(Collected data entries)
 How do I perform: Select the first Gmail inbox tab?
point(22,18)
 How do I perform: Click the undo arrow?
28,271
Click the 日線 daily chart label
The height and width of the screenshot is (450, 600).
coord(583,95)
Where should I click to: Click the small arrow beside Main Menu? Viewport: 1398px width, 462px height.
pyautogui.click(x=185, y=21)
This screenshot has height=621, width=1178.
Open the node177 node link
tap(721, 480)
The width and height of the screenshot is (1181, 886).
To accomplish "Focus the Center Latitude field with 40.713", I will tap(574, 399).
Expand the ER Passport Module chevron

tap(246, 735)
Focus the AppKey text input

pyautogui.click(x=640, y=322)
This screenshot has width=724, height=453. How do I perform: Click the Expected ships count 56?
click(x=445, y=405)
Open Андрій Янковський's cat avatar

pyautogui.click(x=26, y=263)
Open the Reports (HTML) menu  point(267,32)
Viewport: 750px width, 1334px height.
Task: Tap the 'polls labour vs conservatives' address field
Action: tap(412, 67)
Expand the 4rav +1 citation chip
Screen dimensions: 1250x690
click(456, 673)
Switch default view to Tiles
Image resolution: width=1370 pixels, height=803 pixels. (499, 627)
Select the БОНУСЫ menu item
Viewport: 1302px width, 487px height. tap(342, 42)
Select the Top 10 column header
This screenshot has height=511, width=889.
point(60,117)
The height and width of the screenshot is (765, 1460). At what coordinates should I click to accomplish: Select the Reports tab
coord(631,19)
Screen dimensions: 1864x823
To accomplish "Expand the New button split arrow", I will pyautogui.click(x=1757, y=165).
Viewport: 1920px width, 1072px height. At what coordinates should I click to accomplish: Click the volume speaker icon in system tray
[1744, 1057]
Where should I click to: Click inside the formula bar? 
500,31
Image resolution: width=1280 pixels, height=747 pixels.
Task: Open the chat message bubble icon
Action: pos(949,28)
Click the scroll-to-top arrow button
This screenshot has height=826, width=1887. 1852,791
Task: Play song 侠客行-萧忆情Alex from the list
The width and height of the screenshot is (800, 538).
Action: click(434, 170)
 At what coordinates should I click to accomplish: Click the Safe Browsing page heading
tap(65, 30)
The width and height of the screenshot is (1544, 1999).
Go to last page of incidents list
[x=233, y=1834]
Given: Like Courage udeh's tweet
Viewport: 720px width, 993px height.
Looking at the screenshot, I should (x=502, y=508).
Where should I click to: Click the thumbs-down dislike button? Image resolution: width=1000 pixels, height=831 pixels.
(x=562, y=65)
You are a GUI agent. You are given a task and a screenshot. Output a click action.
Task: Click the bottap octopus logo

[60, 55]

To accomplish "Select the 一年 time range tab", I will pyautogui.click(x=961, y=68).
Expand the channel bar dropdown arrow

WHAT TO DO
In the entries above, find the line with "Go to last page of incidents list", then retype it and every line after it exactly.

EXPECTED ANSWER
Go to last page of incidents list
[x=233, y=1834]
Given: Like Courage udeh's tweet
Viewport: 720px width, 993px height.
Looking at the screenshot, I should (x=502, y=508).
Where should I click to: Click the thumbs-down dislike button? Image resolution: width=1000 pixels, height=831 pixels.
(x=562, y=65)
You are a GUI agent. You are given a task and a screenshot. Output a click action.
Task: Click the bottap octopus logo

[60, 55]

To accomplish "Select the 一年 time range tab", I will pyautogui.click(x=961, y=68).
Expand the channel bar dropdown arrow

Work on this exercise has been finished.